Unexpected examples of natural logarithm Quite often, mathematics students become surprised by the fact that for a mathematician, the term “logarithm” and the expression $\log$ nearly always mean natural logarithm instead of the common logarithm. Because of that, I have been gathering examples of problems whose statement have nothing to do with logarithms (or the exponential function), but whose solution does involve natural logarithms. The goal is, of course, to make the students see how natural the natural logarithms really are. Here are some of these problems:


*

*The sum of the series $1-\frac12+\frac13-\frac14+\cdots$ is $\log2$.

*If $x\in(0,+\infty)$, then $\lim_{n\to\infty}n\bigl(\sqrt[n]x-1\bigr)=\log x$.

*What's the average distance from a point of a square with the side of length $1$ to the center of the square? The question is ambiguous. Is the square a line or a two-dimensional region? In the first case, the answer is $\frac14\bigl(\sqrt2+\log\bigl(1+\sqrt2\bigr)\bigr)$; in the second case, the answer is smaller (of course): $\frac16\bigl(\sqrt2+\log\bigl(1+\sqrt2\bigr)\bigr)$.

*The length of an arc of a parabola can be expressed using logarithms.

*The area below an arc of the hyperbola $y=\frac1x$ (and above the $x$-axis) can be expressed using natural logarithms.

■ **ABOUT THIS EXERCISE**: From the passage on natural logarithm examples, list every explicit expression containing $\log$ that is stated as the result of a problem.

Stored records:
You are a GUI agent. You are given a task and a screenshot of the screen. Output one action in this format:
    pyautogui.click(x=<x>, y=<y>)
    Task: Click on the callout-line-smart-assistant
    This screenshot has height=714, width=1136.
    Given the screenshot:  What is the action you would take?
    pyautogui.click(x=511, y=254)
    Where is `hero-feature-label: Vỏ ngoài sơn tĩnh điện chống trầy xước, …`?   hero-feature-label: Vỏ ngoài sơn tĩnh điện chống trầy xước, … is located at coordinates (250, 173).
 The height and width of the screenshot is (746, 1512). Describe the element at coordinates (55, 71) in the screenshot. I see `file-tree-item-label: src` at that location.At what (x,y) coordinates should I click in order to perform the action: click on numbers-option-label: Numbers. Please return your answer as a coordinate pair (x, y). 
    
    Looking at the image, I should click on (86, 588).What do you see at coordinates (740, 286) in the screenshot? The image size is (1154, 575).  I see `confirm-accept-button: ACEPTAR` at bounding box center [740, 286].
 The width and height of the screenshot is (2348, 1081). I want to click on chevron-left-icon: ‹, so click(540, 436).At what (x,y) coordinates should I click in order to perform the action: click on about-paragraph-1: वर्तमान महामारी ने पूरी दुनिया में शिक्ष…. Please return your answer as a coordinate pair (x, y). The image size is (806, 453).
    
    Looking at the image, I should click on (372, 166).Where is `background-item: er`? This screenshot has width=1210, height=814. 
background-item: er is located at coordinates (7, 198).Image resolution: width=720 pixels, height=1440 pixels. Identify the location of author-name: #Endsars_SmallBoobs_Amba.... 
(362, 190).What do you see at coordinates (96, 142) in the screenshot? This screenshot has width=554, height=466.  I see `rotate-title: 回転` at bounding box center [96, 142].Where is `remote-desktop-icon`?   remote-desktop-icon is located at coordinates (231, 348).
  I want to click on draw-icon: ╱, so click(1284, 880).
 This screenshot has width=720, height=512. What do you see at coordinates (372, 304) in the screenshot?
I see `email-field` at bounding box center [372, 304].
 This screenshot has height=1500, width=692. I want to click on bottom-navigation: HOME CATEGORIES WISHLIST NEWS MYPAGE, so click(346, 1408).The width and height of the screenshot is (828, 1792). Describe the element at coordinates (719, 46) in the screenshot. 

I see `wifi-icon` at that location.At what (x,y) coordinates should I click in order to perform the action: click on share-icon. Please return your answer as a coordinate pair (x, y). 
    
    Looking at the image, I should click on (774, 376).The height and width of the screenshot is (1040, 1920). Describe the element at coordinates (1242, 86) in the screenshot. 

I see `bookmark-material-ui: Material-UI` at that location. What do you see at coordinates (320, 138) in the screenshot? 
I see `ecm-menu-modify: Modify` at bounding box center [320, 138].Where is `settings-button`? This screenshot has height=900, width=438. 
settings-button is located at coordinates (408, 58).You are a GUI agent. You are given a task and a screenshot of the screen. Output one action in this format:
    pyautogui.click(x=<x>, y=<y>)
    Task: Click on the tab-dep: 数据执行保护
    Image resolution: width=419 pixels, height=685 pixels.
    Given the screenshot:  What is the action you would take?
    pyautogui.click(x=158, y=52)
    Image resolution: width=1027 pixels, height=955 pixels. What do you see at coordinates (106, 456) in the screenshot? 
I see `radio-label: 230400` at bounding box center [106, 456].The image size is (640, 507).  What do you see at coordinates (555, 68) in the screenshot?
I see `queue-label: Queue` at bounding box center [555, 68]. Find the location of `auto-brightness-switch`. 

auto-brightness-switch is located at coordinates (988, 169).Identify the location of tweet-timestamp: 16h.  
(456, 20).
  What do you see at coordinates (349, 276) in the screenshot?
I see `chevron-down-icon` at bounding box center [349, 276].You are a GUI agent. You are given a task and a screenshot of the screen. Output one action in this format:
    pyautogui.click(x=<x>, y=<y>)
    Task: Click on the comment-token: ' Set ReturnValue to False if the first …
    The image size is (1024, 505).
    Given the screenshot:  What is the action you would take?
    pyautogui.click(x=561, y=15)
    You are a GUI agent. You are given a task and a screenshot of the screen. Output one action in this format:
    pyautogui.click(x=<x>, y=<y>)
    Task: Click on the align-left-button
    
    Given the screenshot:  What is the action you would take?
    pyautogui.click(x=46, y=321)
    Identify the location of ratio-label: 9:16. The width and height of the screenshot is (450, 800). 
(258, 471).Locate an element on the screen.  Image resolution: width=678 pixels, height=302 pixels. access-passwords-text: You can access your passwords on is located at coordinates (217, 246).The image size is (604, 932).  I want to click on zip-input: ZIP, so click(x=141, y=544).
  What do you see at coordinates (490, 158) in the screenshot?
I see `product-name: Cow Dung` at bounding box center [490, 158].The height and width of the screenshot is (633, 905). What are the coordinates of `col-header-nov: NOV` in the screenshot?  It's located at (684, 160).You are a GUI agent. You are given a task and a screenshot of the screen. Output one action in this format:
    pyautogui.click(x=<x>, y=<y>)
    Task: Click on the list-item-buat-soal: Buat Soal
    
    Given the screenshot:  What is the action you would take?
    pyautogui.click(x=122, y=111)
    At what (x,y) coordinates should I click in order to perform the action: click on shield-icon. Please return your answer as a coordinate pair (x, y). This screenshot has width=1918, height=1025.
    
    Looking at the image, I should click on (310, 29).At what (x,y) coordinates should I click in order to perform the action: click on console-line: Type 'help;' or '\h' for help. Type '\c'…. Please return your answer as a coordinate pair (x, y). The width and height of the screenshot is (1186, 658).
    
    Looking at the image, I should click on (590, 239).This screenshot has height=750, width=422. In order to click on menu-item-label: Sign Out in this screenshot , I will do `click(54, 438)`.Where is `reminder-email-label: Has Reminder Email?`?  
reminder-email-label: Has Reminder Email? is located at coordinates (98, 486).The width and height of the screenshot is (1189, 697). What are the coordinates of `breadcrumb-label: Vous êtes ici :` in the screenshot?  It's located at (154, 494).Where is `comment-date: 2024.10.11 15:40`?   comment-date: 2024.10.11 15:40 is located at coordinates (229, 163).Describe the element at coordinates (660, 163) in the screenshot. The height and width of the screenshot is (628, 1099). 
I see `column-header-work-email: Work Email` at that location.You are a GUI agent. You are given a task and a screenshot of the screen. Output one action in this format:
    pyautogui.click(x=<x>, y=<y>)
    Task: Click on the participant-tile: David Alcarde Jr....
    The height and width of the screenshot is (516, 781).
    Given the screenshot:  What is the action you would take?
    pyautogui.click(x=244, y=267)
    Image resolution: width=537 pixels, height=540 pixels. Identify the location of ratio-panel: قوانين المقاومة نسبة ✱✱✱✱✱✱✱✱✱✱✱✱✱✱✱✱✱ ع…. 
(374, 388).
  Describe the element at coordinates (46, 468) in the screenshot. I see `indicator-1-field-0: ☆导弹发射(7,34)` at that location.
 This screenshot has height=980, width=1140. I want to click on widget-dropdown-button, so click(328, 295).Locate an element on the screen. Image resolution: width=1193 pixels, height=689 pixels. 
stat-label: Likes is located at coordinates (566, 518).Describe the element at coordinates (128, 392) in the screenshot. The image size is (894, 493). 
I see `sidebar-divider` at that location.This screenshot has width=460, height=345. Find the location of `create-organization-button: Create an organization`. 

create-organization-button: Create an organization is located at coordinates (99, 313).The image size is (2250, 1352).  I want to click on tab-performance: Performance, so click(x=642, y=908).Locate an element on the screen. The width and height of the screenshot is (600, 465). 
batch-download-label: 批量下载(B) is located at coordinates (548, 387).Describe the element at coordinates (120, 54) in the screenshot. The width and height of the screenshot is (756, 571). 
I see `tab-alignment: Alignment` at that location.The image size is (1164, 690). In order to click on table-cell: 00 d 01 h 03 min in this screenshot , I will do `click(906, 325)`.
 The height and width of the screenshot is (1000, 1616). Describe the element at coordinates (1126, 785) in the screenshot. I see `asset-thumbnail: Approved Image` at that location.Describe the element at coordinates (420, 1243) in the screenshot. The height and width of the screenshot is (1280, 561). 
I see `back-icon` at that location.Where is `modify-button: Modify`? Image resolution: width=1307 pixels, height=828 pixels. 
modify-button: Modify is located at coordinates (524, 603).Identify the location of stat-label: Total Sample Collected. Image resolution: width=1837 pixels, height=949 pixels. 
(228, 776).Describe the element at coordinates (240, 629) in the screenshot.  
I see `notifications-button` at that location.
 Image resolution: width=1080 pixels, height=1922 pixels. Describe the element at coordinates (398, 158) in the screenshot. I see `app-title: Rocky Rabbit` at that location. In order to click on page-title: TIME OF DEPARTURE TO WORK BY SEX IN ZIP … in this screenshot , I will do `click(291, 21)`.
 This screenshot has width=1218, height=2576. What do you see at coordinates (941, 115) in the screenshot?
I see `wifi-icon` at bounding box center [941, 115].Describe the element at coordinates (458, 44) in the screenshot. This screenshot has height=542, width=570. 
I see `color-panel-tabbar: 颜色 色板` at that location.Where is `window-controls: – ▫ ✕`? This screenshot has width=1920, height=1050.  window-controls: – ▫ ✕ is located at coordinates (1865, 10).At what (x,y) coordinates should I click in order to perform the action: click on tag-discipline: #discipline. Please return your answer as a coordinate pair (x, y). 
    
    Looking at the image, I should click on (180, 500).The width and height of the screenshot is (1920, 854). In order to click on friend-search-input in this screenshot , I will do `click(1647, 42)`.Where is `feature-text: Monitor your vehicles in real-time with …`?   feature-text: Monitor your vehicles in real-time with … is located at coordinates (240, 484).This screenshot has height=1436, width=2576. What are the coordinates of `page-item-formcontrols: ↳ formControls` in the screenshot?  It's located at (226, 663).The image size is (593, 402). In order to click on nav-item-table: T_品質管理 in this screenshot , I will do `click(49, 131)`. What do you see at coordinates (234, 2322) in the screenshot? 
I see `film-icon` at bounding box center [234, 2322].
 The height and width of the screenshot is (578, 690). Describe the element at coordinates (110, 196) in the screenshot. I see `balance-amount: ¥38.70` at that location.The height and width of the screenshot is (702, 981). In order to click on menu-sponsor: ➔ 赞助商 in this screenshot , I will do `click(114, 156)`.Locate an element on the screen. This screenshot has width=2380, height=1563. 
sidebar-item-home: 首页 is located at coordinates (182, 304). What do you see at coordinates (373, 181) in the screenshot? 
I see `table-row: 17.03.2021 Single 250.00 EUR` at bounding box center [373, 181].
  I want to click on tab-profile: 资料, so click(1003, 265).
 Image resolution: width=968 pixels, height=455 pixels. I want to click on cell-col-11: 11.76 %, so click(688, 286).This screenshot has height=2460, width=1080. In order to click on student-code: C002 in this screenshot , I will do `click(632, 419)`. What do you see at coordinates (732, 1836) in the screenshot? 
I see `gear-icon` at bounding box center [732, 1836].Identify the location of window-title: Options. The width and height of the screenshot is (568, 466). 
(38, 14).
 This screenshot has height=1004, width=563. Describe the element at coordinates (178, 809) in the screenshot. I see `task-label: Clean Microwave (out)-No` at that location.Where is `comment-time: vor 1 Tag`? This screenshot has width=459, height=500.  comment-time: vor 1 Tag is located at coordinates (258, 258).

■ **EXERCISE ANSWER**:
$\log2$
$\log x$
$\frac14\bigl(\sqrt2+\log\bigl(1+\sqrt2\bigr)\bigr)$
$\frac16\bigl(\sqrt2+\log\bigl(1+\sqrt2\bigr)\bigr)$